Elle se terrait de plus en plus à Burroughs, incapable d’affronter ça, mais force lui avait été d’admettre que, en théorie, ce serait une bonne chose. Peu après – très vite, en fait –, il avait organisé ce voyage. Et voilà qu’il avait rameuté certains de leurs amis de l’expédition à Olympus Mons, peut-être pour qu’ils l’aident à la convaincre de venir. Et puis, une fois là, pour lui rappeler cette époque de leur vie. En tout cas, c’était bon de revoir leurs visages souriants, rouges de plaisir, et de voler ainsi sur la glace.

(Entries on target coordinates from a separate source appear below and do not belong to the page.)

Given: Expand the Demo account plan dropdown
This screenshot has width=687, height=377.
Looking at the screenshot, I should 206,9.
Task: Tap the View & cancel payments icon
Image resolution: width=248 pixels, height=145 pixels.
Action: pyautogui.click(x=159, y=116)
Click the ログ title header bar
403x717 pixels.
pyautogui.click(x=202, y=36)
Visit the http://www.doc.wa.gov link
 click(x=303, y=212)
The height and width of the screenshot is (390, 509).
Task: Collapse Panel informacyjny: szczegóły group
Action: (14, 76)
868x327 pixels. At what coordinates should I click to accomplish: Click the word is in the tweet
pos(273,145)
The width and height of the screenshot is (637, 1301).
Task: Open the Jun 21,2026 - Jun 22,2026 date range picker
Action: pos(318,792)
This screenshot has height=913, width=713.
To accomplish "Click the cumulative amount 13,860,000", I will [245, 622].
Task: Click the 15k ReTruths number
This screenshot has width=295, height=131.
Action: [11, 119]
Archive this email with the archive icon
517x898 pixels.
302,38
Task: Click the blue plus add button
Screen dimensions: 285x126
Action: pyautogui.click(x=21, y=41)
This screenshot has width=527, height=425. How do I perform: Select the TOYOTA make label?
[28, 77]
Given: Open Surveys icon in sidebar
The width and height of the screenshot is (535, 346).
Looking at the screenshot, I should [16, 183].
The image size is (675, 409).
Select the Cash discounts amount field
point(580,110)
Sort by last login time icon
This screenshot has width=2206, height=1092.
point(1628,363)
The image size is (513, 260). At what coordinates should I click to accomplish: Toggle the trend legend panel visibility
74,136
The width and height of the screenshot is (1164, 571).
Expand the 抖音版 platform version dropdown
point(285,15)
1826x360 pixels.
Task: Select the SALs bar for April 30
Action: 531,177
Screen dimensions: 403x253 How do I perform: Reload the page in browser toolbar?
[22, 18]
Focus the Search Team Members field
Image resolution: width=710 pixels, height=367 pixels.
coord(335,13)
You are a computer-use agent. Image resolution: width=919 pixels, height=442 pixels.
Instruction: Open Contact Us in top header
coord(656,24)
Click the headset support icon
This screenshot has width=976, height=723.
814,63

Cap à l’est ! dit le vent. Ils évitent Scrabster, la pointe nord-est d’Elysium, et se dirigent vers le sud, sur la grande plaque de glace blanche insérée dans la courbe de la côte. C’est la baie d’Acadia, ainsi nommée à cause de sa ressemblance supposée avec la Nouvelle-Écosse et la côte du Maine : une pente abrupte, jadis arc-boutée devant des falaises de granit noir, battues par les flots noirs de la mer du Nord, martelées, tranchées par les brisants. Et maintenant toutes blanches et nettes, sous le saupoudrage d’embruns et d’écume gelés qui givrent la plage et les falaises si bien qu’on dirait un immense gâteau de mariage. Aucun signe de vie à Acadia ; pas un point vert en vue. Ce n’est pas son Elysium.
Arthur repasse la barre à Roger. Il leur fait doubler un cap et là, tout à coup, une île carrée aux falaises abruptes se dresse devant eux. Elle est coiffée de vert… Ah ! une ville flottante, prise par les glaces, près de l’entrée d’un fjord, sans doute dans un profond chenal. Toutes les villes flottantes sont devenues des îles dans la glace. Le vert du haut est protégé par une tente qu’Eileen ne voit pas sous le soleil éclatant.
— Je passe juste chercher le reste de notre équipage, explique Roger. Un jeune couple de mes amis qui va se joindre à nous.
— Quel est ce bâtiment ? s’enquiert Stephan.
— C’est l’Altamira.
Roger leur fait décrire une douce courbe, et ils s’immobilisent dans le vent. Il rétracte le dôme du cockpit.
— Au fait, je n’ai pas l’intention de monter là-haut. Quoi qu’on fasse, ça prend la journée. Mes amis devraient nous attendre en bas.
Ils prennent pied sur la glace, dont la surface, d’un blanc opaque, sale, est fissurée et un peu bosselée, de sorte qu’en dehors de certains endroits glissants, les pieds ont généralement une bonne prise. Eileen constate que les plaques glissantes ressortent comme des fenêtres enchâssées dans un toit. Roger parle dans son bloc-poignet, puis les conduit vers le fjord. L’une des parois est munie d’un escalier de granit sur les marches duquel le givre fait comme un tapis pelucheux.